I had my share of tussles with the sea over the years. Even I, with the tide times as natural in me as the beat of my heart, got caught out from looking for curies and cut off by the sea creeping up, and had to wade through it or climb over the cliffs to get home. I never bathed deliberately, though, not like the London ladies coming to Lyme for their health. I always been one for solid ground, rocks rather than water. I thank the sea for giving me fish to eat, and for releasing fossils from the cliffs or washing them out of the seabed. Without the sea the bones stay locked up in their rock tombs forever, and we’d have no money for food and lodging.
I was always looking for curies, for as long as I can recall. Pa took me out and showed me where to look, said what they were—verteberries, Devil’s toenails, St. Hilda’s snakes, bezoars, thunderbolts, sea lilies. Before long I could hunt on my own. Even when you go out with someone hunting, you’re not beside them every step. You can’t be inside their eyes, you have to use your own, look your own way. Two people can look over the same rocks and see different things. One will see a lump of chert, the other a sea urchin. When I was a girl I’d be out with Pa and he’d find verteberries in the spot I’d already turned over. “Look,” he’d say, and reach over to pick one up that was right at my feet. Then he would laugh at me and cry, “You’ll have to look harder than that, girl!” It never bothered me, for he was my father and he was meant to find more than me, and teach me what to do. I wouldn’t have wanted to be better than him.
To me, looking for curies is like looking for a four-leaf clover: It’s not how hard you look, but how something will appear different. My eyes will brush over a patch of clover, and I’ll see 3, 3, 3, 3, 4, 3, 3. The four leaves just pop out at me. Same with curies: I’ll wander here and there along the beach, letting my eyes drift over stones without thinking, and out will jump the straight lines of a bellie, or the stripy marks and curve of an ammo, or the grain of bone against the smooth flint. Its pattern stands out when everything else is a jumble.

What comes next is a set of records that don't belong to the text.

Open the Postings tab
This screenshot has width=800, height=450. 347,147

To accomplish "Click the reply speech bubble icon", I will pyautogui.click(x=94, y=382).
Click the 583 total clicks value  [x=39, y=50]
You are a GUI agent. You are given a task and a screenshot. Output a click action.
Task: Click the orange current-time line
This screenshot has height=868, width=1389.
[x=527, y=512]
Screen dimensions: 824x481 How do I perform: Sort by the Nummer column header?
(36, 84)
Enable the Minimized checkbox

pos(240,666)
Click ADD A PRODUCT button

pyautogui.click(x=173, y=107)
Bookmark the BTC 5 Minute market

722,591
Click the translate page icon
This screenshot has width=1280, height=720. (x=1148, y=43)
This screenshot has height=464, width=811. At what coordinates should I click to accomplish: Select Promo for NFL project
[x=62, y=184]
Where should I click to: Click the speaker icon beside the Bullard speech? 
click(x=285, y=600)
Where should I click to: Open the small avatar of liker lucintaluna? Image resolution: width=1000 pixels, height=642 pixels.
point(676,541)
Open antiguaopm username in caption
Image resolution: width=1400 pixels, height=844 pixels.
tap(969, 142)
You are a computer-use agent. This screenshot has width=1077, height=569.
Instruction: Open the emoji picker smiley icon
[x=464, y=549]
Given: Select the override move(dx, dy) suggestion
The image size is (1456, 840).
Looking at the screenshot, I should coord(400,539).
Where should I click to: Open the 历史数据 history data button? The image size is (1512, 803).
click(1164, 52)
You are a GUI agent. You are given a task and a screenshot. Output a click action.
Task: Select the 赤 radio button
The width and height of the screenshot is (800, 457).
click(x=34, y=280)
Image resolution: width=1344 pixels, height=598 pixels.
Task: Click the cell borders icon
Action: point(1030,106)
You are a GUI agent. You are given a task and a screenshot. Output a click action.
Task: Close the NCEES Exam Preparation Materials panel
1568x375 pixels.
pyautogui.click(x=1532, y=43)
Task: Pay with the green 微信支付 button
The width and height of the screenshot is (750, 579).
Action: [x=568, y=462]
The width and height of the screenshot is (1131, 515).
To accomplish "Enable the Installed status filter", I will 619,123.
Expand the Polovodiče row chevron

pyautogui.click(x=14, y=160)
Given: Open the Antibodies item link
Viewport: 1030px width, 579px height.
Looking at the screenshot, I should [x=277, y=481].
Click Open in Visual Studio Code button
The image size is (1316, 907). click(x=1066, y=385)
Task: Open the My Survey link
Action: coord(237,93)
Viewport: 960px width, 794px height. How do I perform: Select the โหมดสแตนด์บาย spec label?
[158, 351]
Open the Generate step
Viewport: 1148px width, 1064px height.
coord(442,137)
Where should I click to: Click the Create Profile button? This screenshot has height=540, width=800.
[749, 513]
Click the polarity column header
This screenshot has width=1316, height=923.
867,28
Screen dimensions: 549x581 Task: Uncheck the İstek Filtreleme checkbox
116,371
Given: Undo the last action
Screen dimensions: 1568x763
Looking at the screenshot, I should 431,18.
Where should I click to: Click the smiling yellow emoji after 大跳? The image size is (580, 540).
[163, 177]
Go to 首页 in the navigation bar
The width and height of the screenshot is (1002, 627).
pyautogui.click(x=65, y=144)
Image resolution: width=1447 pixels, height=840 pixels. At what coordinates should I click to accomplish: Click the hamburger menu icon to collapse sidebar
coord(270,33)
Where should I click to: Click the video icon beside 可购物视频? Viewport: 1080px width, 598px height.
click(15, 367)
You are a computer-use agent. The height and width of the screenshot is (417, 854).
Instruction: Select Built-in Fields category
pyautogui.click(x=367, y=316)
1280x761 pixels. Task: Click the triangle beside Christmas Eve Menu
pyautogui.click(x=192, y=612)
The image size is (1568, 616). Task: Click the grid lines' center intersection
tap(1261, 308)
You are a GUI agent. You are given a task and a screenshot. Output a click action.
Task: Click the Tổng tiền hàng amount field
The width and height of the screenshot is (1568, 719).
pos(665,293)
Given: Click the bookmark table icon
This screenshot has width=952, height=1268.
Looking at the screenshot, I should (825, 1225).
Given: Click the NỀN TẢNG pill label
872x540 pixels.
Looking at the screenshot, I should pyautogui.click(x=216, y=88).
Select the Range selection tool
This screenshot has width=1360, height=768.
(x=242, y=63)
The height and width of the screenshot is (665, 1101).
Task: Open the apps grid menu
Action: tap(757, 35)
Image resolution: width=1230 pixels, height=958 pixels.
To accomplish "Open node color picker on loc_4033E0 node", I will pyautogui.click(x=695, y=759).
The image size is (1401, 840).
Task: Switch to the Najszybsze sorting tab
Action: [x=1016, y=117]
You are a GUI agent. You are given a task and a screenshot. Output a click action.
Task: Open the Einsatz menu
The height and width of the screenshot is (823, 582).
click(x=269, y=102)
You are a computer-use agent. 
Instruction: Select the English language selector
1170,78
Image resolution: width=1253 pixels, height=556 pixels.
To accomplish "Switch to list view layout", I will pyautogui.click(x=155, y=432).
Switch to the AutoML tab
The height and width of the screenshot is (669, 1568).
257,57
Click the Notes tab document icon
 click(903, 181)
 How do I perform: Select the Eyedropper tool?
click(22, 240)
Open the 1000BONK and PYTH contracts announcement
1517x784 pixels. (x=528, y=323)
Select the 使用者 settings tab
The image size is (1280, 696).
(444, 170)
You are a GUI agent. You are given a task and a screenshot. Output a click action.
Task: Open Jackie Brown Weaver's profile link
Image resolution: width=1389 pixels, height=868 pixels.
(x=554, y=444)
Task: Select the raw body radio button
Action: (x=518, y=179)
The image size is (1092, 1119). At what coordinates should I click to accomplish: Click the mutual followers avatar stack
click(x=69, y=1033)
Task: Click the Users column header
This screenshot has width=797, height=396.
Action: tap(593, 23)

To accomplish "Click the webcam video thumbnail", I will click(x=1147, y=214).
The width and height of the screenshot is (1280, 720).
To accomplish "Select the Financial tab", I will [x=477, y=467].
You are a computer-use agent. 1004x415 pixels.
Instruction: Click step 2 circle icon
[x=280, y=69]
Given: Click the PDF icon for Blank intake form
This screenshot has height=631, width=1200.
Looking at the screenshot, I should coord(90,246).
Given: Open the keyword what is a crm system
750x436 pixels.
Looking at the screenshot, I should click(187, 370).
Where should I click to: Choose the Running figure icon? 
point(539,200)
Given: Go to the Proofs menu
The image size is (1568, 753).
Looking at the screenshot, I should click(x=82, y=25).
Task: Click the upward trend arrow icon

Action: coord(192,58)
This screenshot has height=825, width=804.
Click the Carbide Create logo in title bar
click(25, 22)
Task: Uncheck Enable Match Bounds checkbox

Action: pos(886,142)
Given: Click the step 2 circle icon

Everyone hunts differently. Miss Elizabeth studies the cliff face and the ledges and the loose stones so hard you think her head will burst. She does find things, but it takes her much more effort. She don’t have the eye like me.
When he hunted, my brother Joe had a different method again, and hated my way. He is three years older than me, but when we were young it felt sometimes like he was years and years older. He was like a little grown-up, slow and serious and careful. It was our job to find curies and bring them back to Pa, though sometimes we set about cleaning them too, if Pa were busy with his cabinets. Joe never liked to be outside when it were blowy. He found curies, though. He was good at it even if he didn’t want to do it. He had the eye. His way was to take a patch of beach, divide it into squares, and search each square equally, going back and forth at an even pace, slow and steady. He found more than me, but I found the unusual bits, the crocodile ribs and teeth, the bezoar stones and sea urchins, the things you didn’t expect.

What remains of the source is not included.